Professor Agassiz pointed out that the early fishes presented relations to other vertebrata, as I have since shown to be true of the Batrachia and Reptilia. Some of the primitive fishes he called "sauroid" or "reptilian" fishes. Batrachian fishes would have been a more ​accurate designation, for it is highly probable that it was from one of the early orders of fishes that the Batrachia took their rise. Omitting from consideration the lowest vertebrata, the sand-lances and lampreys, which are not fishes, we have remaining a body of animals which present

great varieties of structure. Of the four great sub-classes into which they naturally fall, but one can be called true fishes. The others embrace the sharks, the chimæras, and the lepidosirens. It is interesting to note that these four divisions are more closely approximated during the Permian period than at any later time. An order technically referred to the sharks, and known as the Ichthyotomi, combines many of the characters found separately in three of the sub-classes. The creatures which especially deserve the name of batrachian fishes, the ceratodonts, etc., also abounded during the Permian period. From this time the true fishes began to run their course. They have peopled all waters, and have branched into a greater diversity of form ​than any of the other divisions of vertebrata. And paleontology and zoölogy show that they have pursued a course which is in its essential principle the same as that displayed by the Batrachia, and in a less degree by the Reptilia. They have diverged further and further away from the batrachians, which they once resembled, and in so doing have left behind them the general ascending line that led some of the land animals to become Mammalia. They have become specialized into types which have special modes of life adapted to special localities. Some of the lines of descent are clearly degenerate, as indicated by a loss of parts. Some of these degenerate lines inhabit the deep sea; others have become movably sessile, attaching themselves to fixed bodies. Others have found protection in an external armor of bony plates rather than in activity and sensibility. But many fishes are in their especial way wonderful exemplars of animal energy, though none of them rise high in the scale of intelligence.

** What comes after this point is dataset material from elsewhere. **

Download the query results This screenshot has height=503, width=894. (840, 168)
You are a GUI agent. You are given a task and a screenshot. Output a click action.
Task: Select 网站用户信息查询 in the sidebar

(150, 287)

In review of the results obtained from the recent study of vertebrate paleontology, certain principles may be clearly discerned. These are as follows: 1. The earlier types were more generalized, the later ones more specialized. 2. The specialization is sometimes upward or progressive, and sometimes downward or retrogressive. 3. The retrogressive development has been more general in early geological periods, the progressive more general in the later geological periods. For a more detailed exposition of these principles, see "American Naturalist" for February, March, and April, 1885.

It is not my intention in this article to do more than to display the facts of the case. The exposition of the hypotheses of evolution which explain these facts must be reserved for another article. Suffice it to say here, that the study of the changes of structure displayed by the lines of evolution, has brought to light some very definite exhibitions of the application of energy. The illustration of the modus operandi of this creative energy is a very important chapter of evolution, and one that interests mankind practically, even more than as food for his intellectual activity.